1 Introduction

In comparative RNA sequencing (RNA-seq) experiments, selecting the appropriate sample size is an important optimization step [1]. Empirical RNA-seq Sample Size Analysis (ERSSA) is a R software package designed to test whether an existing RNA-seq dataset has sufficient biological replicates to detect a majority of the differentially expressed genes (DEGs) between two conditions. In contrast to existing RNA-seq sample size analysis algorithms, ERSSA does not rely on any a priori assumptions about the data [2]. Rather, ERSSA takes a user-supplied RNA-seq sample set and evaluates the incremental improvement in identification of DEGs with each increase in sample size up to the total samples provided, enabling the user to determine whether sufficient biological replicates have been included.

Based on the number of replicates available (N for each of the two conditions), the algorithm subsamples at each step-wise replicate levels (n= 2, 3, 4, …, N-1) and uses existing differential expression (DE) analysis software (e.g., edgeR [8] and DESeq2 [9]) to measure the number of DEGs. As N increases, the set of all distinct subsamples for a particular n can be very large and experience with ERSSA shows that it is not necessary to evaluate the entire set. Instead, 30-50 subsamples at each replicate level typically provide sufficient evidence to evaluate the marginal return for each increase in sample size. If the number of DEGs identified is similar for n = N-2, N-1 and N, there may be little to be gained by analyzing further replicates. Conversely, if the number of DEGs identified is still increasing strongly as n approaches N, the user can expect to identify significantly more DEGs if they acquire additional samples.

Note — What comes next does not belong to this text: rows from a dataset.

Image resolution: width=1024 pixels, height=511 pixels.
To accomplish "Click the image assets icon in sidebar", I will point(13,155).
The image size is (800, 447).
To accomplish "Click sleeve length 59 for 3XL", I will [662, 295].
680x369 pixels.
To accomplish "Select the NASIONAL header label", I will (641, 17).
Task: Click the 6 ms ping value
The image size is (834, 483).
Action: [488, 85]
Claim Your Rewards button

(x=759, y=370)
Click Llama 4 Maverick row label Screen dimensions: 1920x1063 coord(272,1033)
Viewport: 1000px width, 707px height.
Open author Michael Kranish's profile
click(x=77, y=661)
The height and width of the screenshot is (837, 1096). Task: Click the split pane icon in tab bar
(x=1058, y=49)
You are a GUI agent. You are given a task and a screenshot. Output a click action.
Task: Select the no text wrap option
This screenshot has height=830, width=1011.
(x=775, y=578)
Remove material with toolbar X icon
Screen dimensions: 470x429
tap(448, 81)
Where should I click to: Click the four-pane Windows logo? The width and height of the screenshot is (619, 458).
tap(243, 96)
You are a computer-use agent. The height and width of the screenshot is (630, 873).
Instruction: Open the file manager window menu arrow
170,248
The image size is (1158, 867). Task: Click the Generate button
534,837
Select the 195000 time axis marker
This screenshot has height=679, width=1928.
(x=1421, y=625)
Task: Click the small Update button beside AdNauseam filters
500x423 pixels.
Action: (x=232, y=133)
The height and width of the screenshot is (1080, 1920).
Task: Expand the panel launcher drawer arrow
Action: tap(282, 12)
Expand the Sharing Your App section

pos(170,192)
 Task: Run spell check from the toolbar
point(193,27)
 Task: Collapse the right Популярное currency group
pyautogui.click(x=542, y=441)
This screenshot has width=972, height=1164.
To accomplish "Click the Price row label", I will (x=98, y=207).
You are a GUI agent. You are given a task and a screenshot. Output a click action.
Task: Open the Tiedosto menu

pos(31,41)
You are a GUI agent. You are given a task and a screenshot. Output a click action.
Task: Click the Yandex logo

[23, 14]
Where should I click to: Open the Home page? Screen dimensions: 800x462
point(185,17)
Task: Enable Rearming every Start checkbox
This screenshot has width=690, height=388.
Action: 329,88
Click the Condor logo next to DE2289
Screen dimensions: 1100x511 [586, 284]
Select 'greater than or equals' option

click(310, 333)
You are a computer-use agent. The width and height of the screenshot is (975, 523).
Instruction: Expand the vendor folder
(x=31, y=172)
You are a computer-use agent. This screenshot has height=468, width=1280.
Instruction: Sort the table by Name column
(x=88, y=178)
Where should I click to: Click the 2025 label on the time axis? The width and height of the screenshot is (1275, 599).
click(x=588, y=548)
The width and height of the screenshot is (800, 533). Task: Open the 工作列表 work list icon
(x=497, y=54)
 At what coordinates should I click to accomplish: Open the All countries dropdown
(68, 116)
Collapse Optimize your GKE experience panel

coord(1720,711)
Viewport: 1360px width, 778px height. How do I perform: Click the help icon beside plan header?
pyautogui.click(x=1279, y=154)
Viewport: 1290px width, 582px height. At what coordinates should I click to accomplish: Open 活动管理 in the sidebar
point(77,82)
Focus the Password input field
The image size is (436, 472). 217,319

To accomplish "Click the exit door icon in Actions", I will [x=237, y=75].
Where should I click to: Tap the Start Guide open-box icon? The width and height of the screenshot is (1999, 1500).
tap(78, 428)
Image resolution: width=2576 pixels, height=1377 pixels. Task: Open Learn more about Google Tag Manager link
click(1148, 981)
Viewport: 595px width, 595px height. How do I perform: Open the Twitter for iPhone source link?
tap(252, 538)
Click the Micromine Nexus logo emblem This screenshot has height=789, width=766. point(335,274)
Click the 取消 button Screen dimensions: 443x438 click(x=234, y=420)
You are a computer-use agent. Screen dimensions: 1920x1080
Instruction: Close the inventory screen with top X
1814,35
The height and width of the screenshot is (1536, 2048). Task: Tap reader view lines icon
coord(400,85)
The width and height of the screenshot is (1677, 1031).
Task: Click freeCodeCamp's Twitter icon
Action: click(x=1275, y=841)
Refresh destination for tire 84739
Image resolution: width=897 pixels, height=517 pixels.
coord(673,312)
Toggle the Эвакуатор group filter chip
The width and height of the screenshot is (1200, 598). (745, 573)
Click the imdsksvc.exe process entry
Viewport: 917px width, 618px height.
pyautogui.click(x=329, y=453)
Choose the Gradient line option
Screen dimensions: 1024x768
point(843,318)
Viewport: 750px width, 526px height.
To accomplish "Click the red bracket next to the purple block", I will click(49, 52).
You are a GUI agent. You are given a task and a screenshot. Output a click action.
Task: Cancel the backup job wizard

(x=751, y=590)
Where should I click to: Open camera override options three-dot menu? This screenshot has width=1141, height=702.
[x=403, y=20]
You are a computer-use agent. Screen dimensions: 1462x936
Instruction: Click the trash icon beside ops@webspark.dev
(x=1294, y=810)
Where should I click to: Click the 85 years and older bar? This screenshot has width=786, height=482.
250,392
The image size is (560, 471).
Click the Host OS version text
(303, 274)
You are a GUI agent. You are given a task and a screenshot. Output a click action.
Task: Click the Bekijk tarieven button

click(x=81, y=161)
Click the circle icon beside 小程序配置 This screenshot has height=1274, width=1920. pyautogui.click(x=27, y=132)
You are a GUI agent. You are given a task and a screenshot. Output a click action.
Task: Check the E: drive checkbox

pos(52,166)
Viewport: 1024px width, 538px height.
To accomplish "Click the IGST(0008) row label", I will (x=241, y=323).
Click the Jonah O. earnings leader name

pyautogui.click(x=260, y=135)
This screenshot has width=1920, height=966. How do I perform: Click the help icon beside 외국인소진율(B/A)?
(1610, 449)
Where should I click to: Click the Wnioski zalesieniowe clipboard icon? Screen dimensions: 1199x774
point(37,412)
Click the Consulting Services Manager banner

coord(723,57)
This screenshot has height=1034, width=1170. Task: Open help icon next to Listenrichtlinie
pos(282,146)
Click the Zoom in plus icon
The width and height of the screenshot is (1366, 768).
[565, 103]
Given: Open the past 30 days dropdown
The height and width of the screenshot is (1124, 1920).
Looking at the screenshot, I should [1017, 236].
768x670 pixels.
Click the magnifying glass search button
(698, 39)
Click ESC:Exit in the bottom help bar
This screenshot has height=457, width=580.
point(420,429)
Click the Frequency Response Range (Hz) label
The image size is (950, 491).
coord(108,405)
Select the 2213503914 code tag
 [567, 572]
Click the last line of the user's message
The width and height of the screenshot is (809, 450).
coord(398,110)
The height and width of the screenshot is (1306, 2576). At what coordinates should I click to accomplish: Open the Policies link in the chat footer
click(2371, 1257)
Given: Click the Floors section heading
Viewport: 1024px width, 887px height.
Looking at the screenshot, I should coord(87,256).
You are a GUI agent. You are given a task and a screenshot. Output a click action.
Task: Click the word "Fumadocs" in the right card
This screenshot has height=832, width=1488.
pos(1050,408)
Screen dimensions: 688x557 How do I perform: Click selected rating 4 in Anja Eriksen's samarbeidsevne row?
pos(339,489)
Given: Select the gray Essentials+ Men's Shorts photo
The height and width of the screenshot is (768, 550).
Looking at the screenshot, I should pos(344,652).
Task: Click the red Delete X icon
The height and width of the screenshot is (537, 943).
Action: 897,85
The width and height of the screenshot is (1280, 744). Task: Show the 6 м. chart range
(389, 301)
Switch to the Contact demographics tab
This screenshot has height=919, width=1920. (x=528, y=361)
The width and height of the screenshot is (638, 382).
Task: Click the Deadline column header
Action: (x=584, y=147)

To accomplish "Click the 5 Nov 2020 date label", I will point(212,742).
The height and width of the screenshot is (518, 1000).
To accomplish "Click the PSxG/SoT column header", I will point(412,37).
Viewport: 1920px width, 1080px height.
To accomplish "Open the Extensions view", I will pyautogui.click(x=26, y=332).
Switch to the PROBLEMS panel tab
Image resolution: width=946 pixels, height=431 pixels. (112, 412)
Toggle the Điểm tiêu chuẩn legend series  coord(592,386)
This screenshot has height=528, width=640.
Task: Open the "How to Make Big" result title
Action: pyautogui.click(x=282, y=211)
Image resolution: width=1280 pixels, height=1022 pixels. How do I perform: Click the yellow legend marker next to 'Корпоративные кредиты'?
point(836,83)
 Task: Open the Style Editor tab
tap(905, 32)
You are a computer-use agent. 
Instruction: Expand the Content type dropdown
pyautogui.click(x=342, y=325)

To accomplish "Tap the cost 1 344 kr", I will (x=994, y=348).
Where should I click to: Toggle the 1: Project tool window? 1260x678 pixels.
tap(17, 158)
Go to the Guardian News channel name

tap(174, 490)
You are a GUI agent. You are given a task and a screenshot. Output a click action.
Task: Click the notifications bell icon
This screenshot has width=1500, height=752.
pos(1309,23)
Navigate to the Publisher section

When applied to a diverse set of RNA-seq experimental settings (human tissue, human population study and in vitro cell culture), ERSSA demonstrated proficiency in determining whether sufficient biological replicates have been included. Overall, ERSSA can be used as a flexible and easy-to-use tool that offers an alternative approach to identify the appropriate sample size in comparative RNA-seq studies.

2 Installation

Install the latest stable version of ERSSA by entering the following commands in R console:

if (!requireNamespace("BiocManager", quietly = TRUE))
    install.packages("BiocManager")

BiocManager::install("ERSSA")

3 Usage

3.1 Utility

In this vignette, we demonstrate ERSSA’s analytical approach using an RNA-seq dataset containing 10 human heart samples and 10 skeletal muscle samples from GTEx [3] and ask whether 10 replicates are sufficient to identify a majority of DE genes (adjusted p-value < 0.05 and |log2(fold-change)| > 1). At the end of the ERSSA run, four plots are generated to summarize the results. For now, let’s briefly focus on the most important of these, the number of DEGs identified as a function of the number of replicates included in the analysis. In the present example, the average number of DEGs discovered increases approximately 3% from n=6 to n=7 and little to no improvement as n increases to 8 and beyond. This suggests that our example dataset with N=10 replicates is sufficient to identify the vast majority of DEGs. To verify this conclusion, an additional 15 human heart and 15 skeletal muscle samples from GTEx were added and the analysis was repeated with N=25. The results for n<10 obtained with N=25 gave similar mean and distribution of the number of DEGs identified as those obtained with N=10, validating the utility of the statistical subsampling approach. The rest of this vignette will further explore ERSSA’s functionalities using the 10-replicate GTEx heart vs. muscle dataset. We will also briefly go through two additional examples that help to illustrate the variety of experimental settings where ERSSA can be applied.

3.2 Load example data

First, let’s load the N=10 GTEx heart and muscle dataset into the R workspace. The data can be loaded into R directly from the ERSSA package using:

library(ERSSA)

# GTEx dataset with 10 heart and 10 muscle samples
# "full"" dataset contains all ensembl genes
data(condition_table.full)
data(count_table.full)

# For test purposes and faster run time, we will use a smaller "partial" dataset
# 4 heart and 4 muscle samples
# partial dataset contains 1000 genes
data(condition_table.partial)
data(count_table.partial)

# NOTE: the figures are generated from the "full" dataset

The original dataset was obtained from the recount2 project [6], which is a systematic effort to generate gene expression count tables from thousands of RNA-seq studies. To generate the objects loaded above, GTEx heart and muscle count tables were manually downloaded from the recount2 website and processed by the recount package. The first 10 samples were then selected and a corresponding condition table generated to complete this example dataset.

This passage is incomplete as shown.